Another approach the paper puts forth is a post-transaction reporting of multiple offers, which would require a seller’s agent to provide an anonymized report listing such information as the number of offers, the date of each offer, and the names of competing brokerages to all bidders, including the successful buyer.

“Sellers, of course, want the best outcome. To expose, the highest offer price on a second round kind of limits where the seller could end up,” said Joe. “This is a point that consumers should be weighing in on.”

 

Changing building since self-regulation ended

 

In 2016, former premier Christy Clark ended self-regulation for the real estate sector. BCFSA became the sole regulator for B.C.’s financial services sector, including real estate, in 2021. 

 Joe says the changes proposed in the new paper don’t shock him as they build on the changes of the last number of years since the industry came under tighter government regulation. 

“They have taken on a very clear mandate of consumer protection, and I understand that. I don’t think that’s a bad thing necessarily,” he said.

Some of the proposed approaches would bring B.C. in line with regulations in other jurisdictions across Canada.

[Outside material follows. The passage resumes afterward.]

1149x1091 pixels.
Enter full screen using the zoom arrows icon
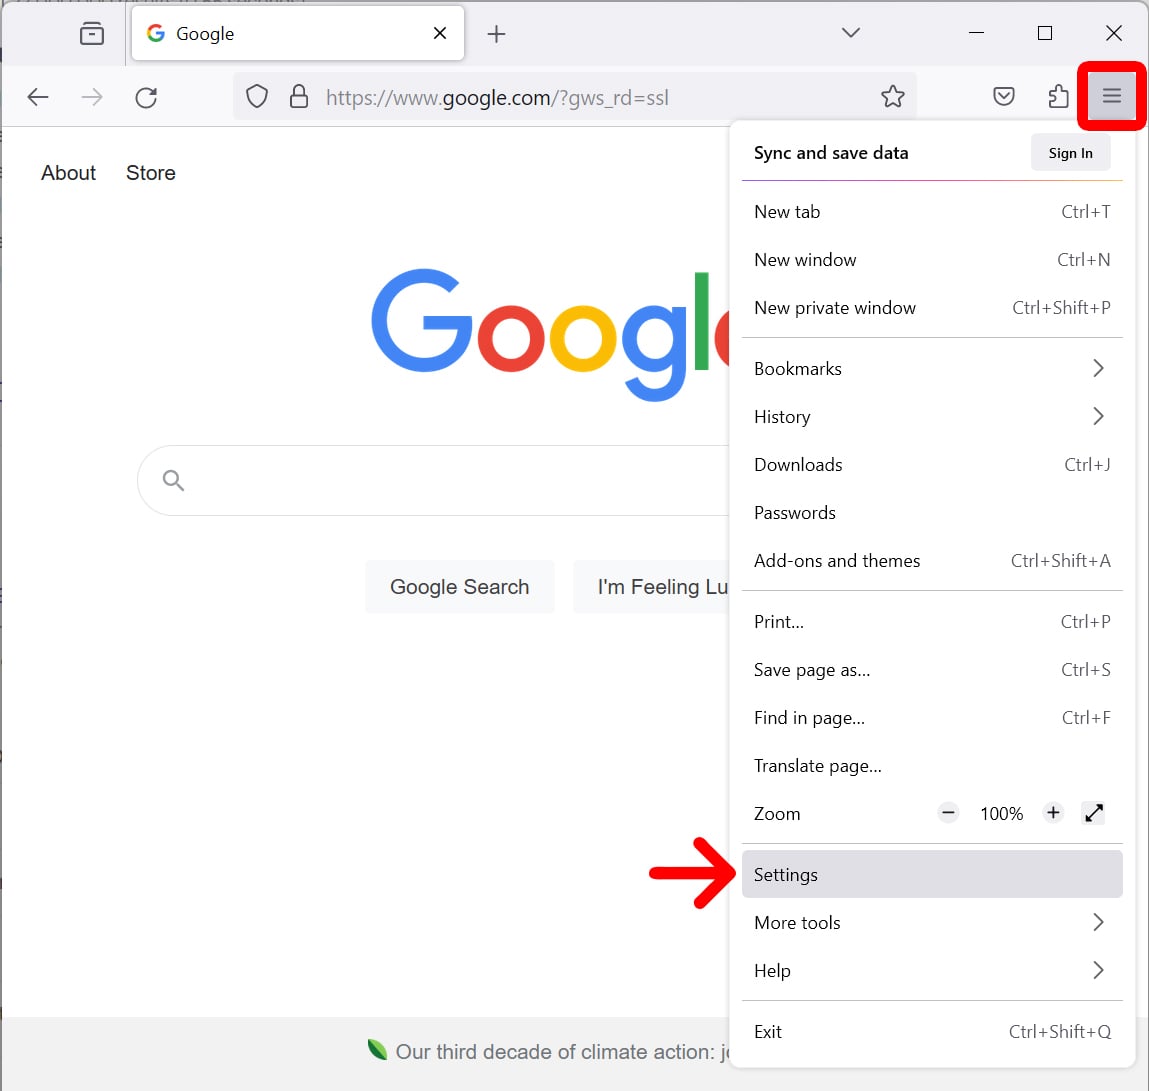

For example, the paper proposes mandatory buyer service agreements, which were introduced in Nova Scotia in 2017. 

 

What happens next?

 

BCFSA says the paper is not a formal consultation on changes, but rather an “opportunity to highlight key issues and invite dialogue on a proposed path forward.”

BCFSA has put out a call for feedback and pledges to publish a summary of what people said.

“If we decide to move forward with any of the proposed approaches, we will further engage industry and the public, including formal engagement on potential rule changes to help guide our decisions,” it said.